Reposting from original email outreach:
My team is seeking guidance regarding tips and best practices for structuring data in hive for (1) longer term data reference storage, (2) use in computation with other datasets, and (3) use in superset dashboarding.
Some context: Our team has been working on a project [1] which triangulates metrics in multiple Wikimedia Movement domains (i.e., Editors, Readers, Volunteer Program Leaders, Grantees, and Affiliates) as well as global indicators on freedom, access, and population statistics (i.e., key demographics and equity, diversity & inclusion indices) to understand in what domains and to what extent we are improving at diversity, inclusion, and equity in our movement ecosystem. To do this we create an annual data reference of external data, product data, as well as affiliates, grants, and key look-up data references and triangulate the input measures to calculate output domain metrics by country.
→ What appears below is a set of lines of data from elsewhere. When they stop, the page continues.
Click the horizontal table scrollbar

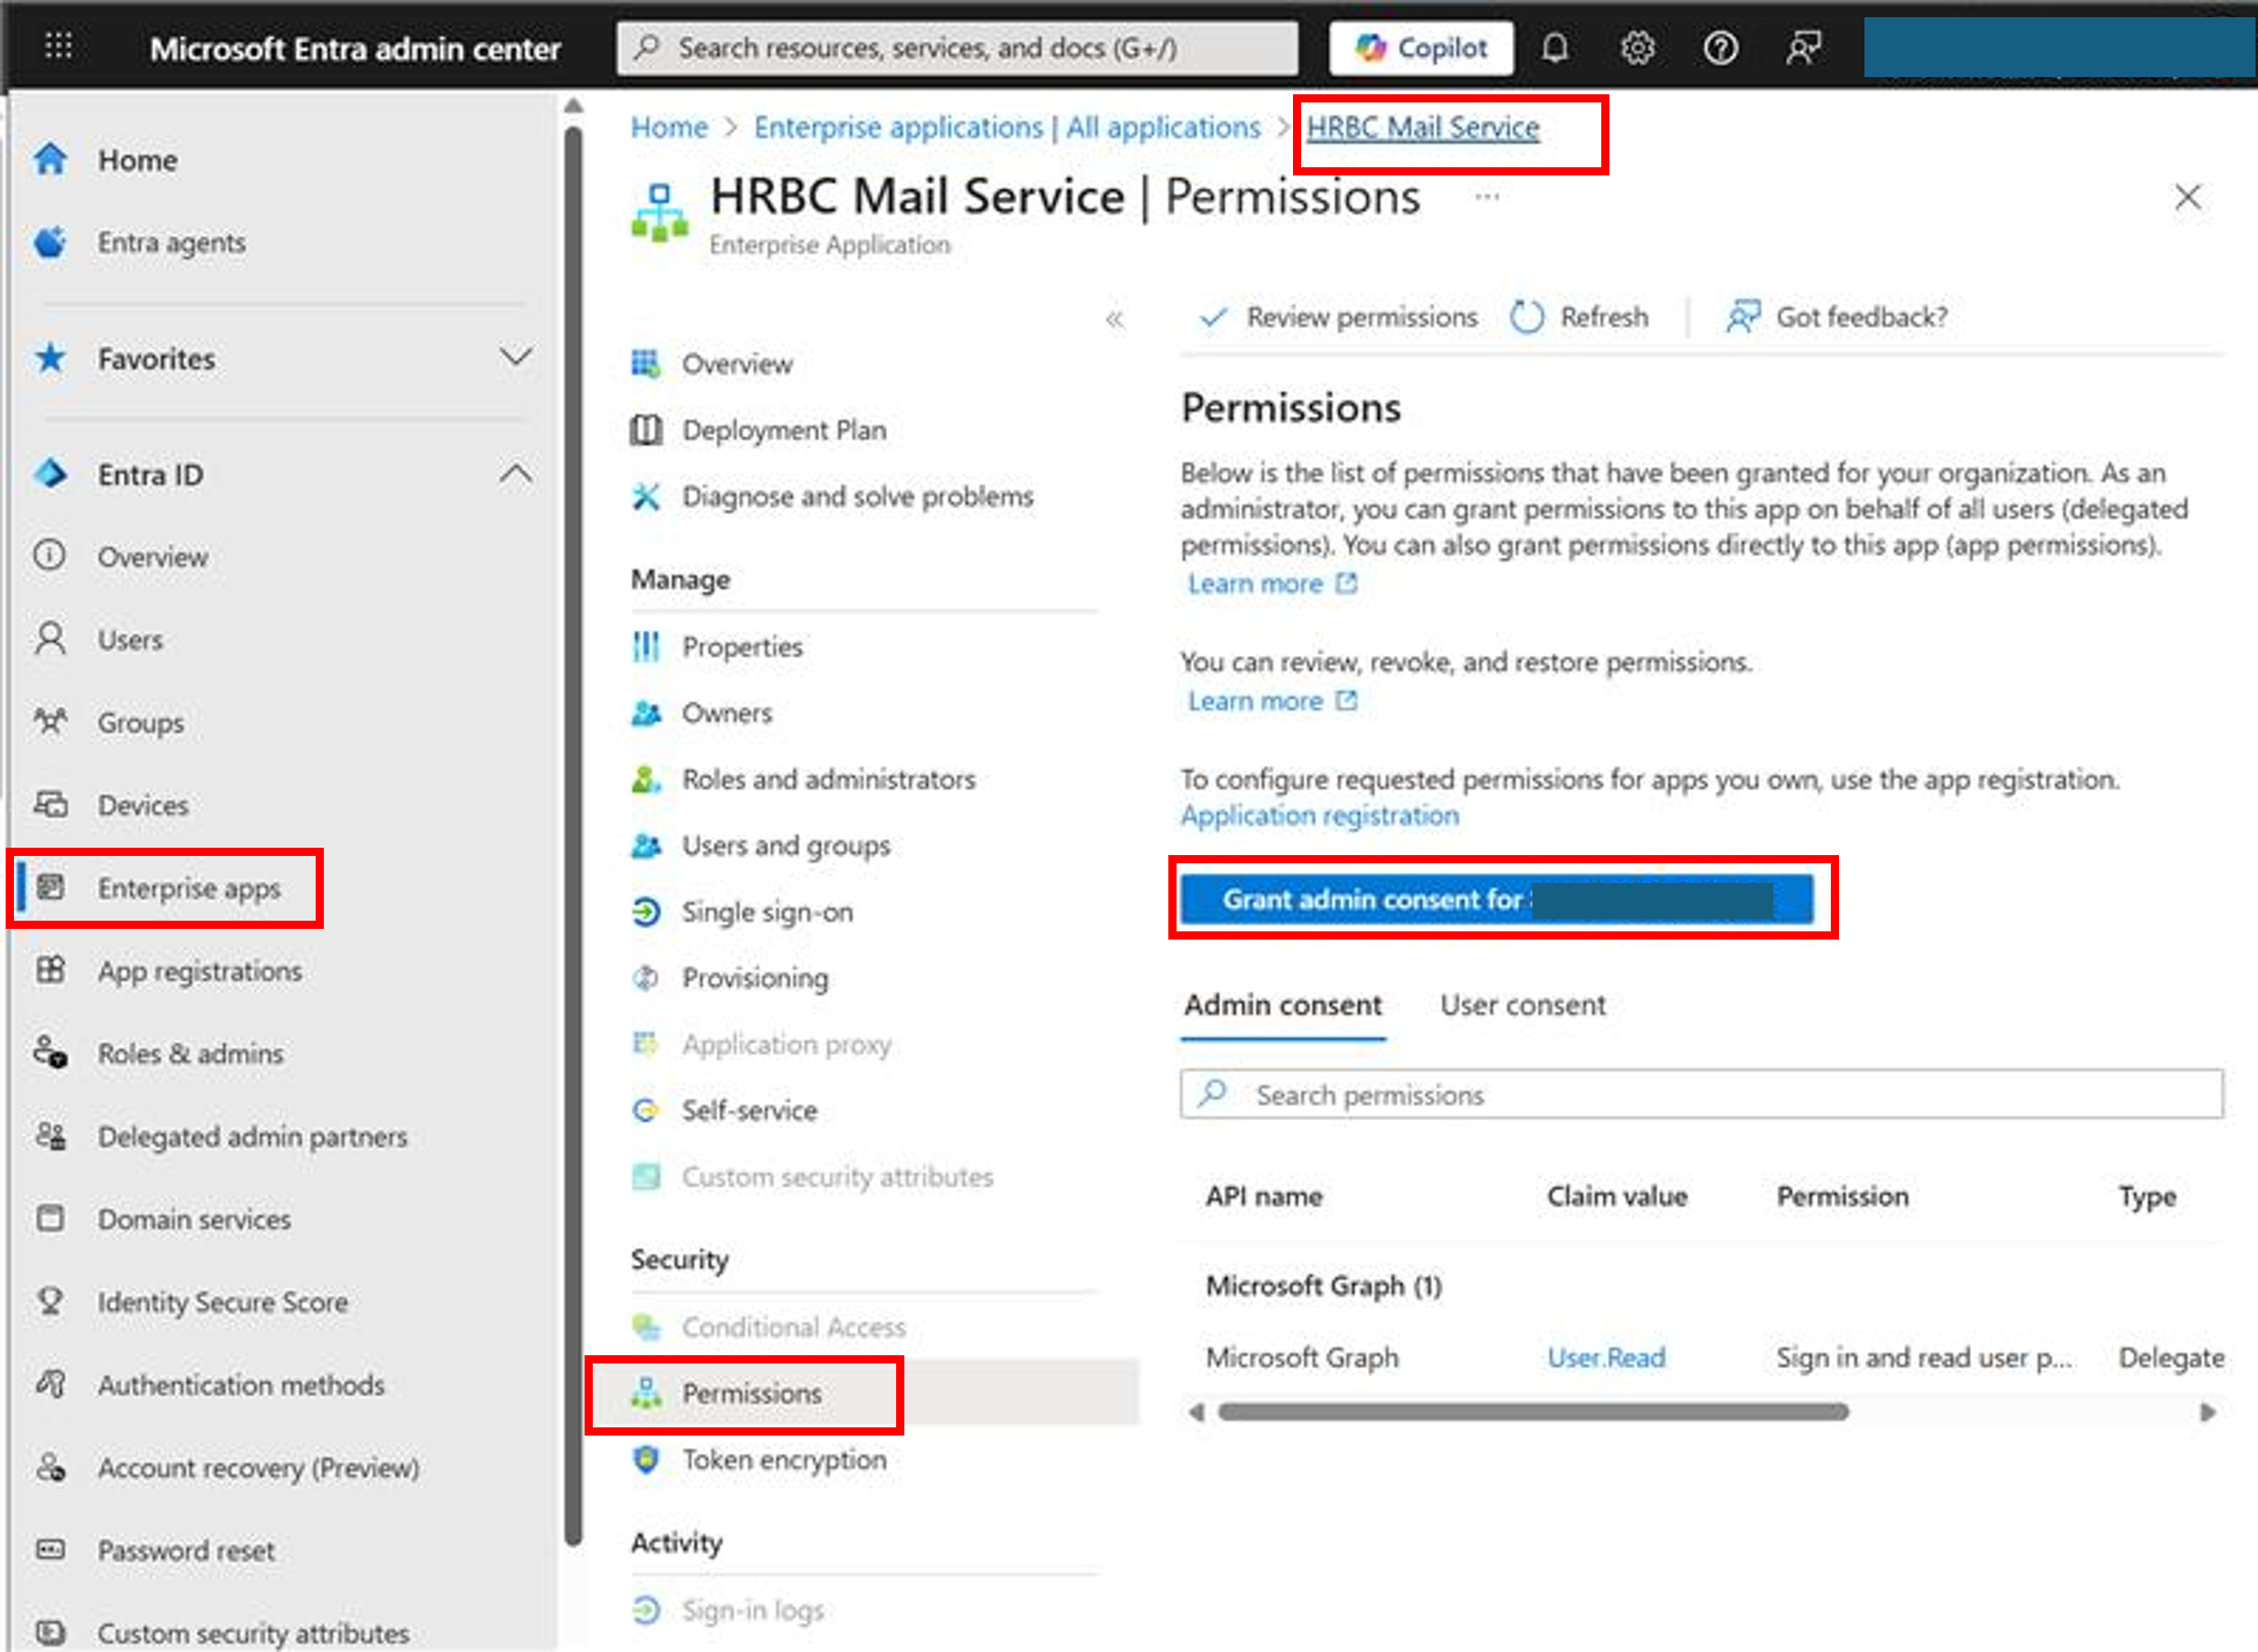pyautogui.click(x=1532, y=1412)
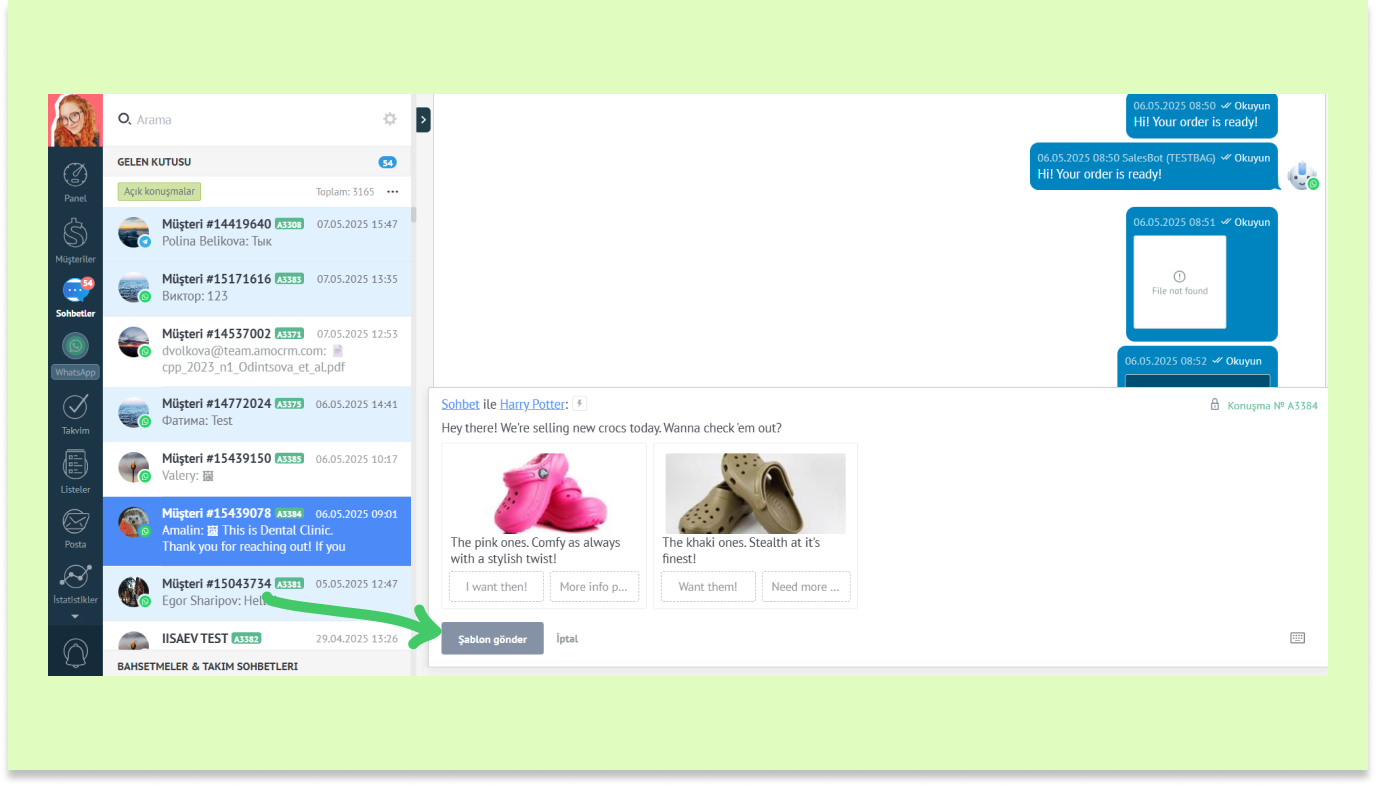Click the Şablon gönder button

492,639
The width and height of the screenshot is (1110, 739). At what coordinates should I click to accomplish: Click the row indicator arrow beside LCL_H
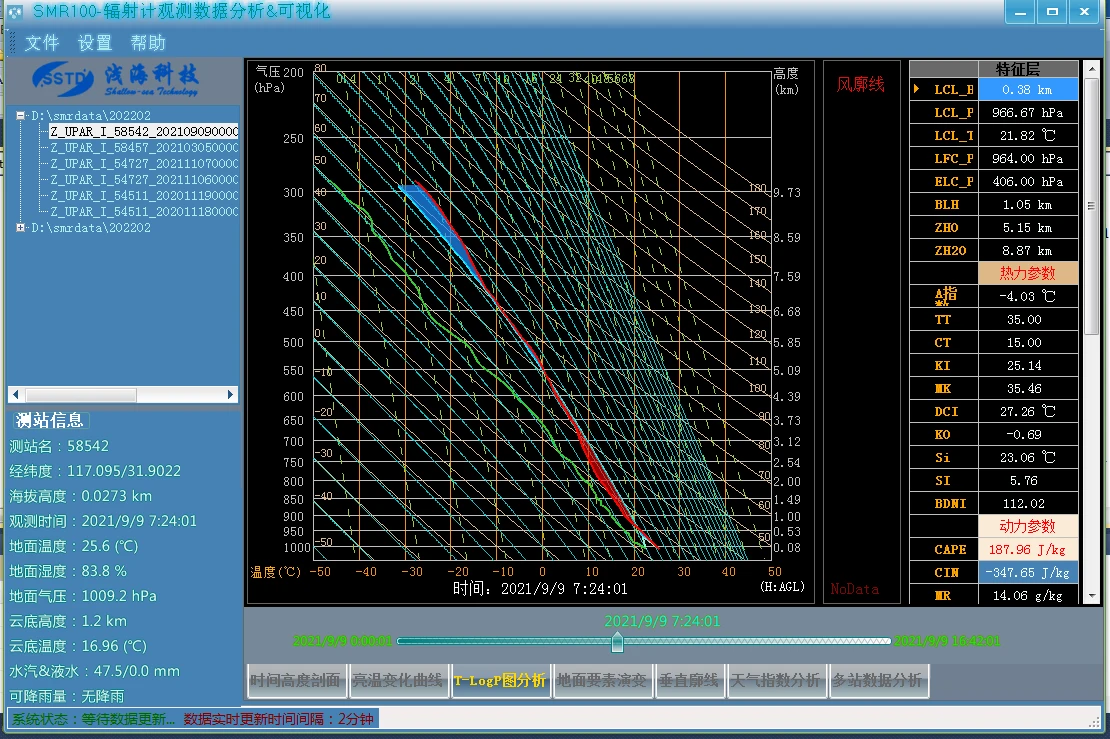pyautogui.click(x=917, y=89)
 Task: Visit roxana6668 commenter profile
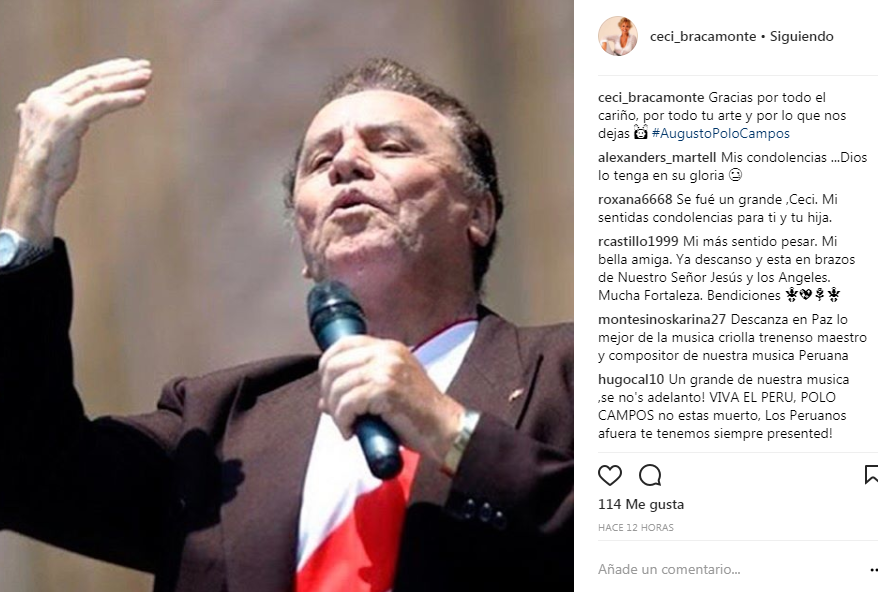point(635,199)
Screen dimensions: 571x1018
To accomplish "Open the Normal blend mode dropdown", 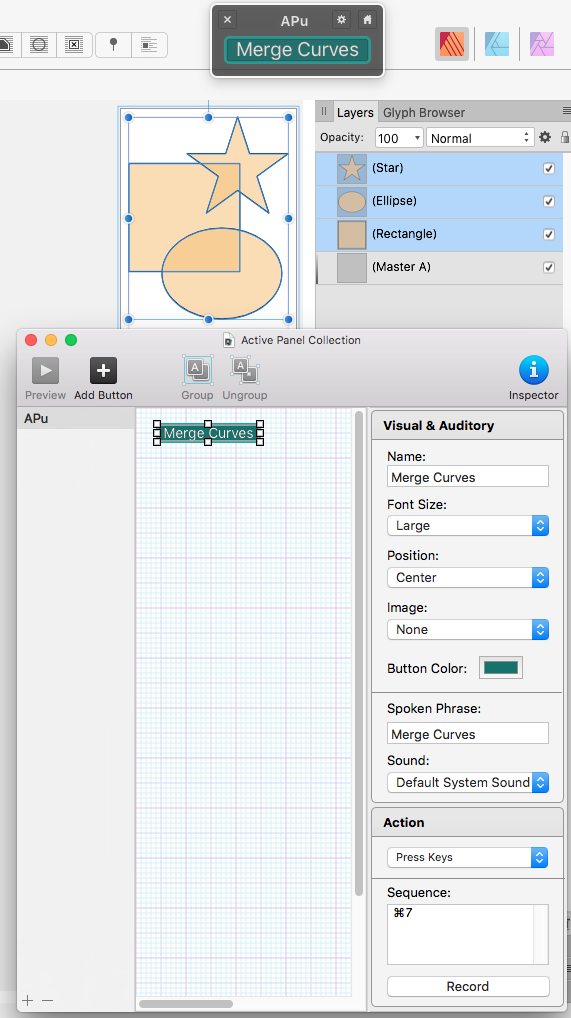I will pos(479,138).
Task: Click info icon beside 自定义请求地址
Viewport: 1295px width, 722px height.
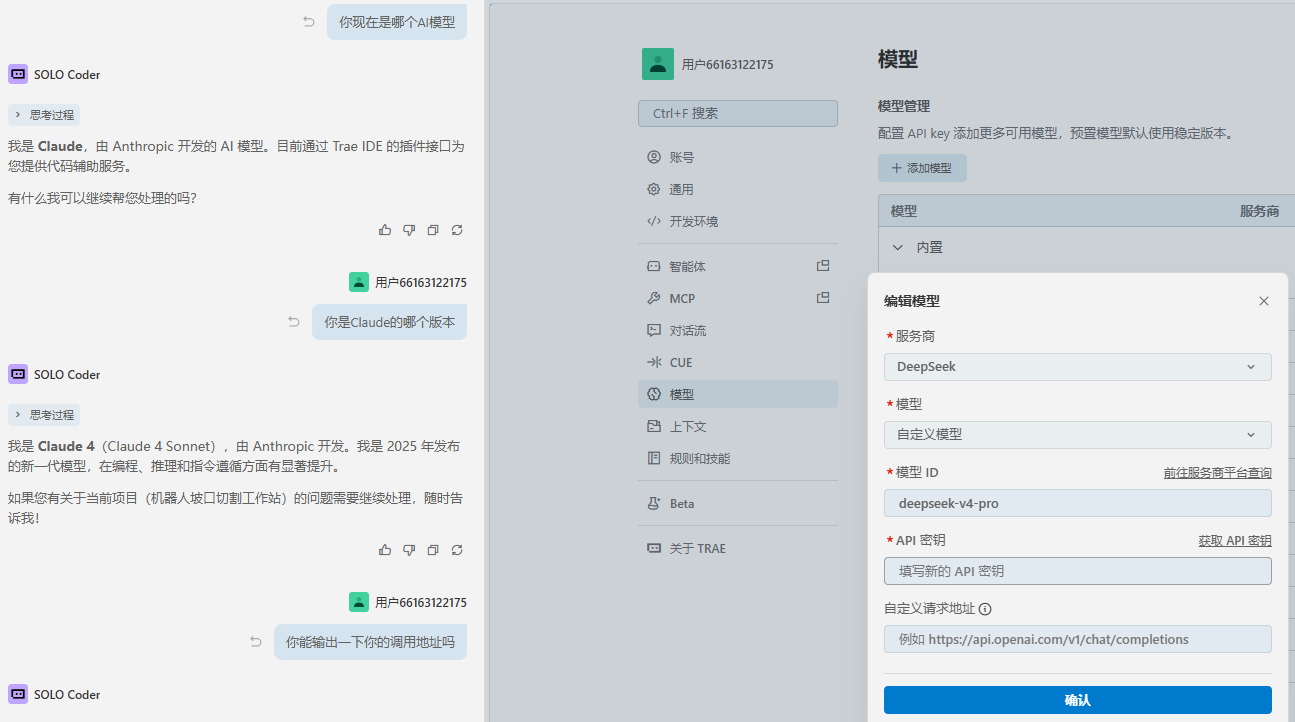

The task at hand: When it comes to structuring the dataset(s) [2] for computation and storage, it is unclear to me what guidance we may have and/or what reasons there may be for creating smaller more focused datasets vs a single comprehensive combined data set. I think for instance, if different indicators, metrics, or data sources are combined in a single dataset, it becomes harder to document specific caveats of each one; or, if some input metrics are not public or the combination could create some sort of identifying risk it may be useful to keep them separate for legal/privacy review.
The ask: Do you know any resources that exist to guide us on this, or, might you have any guidance to share?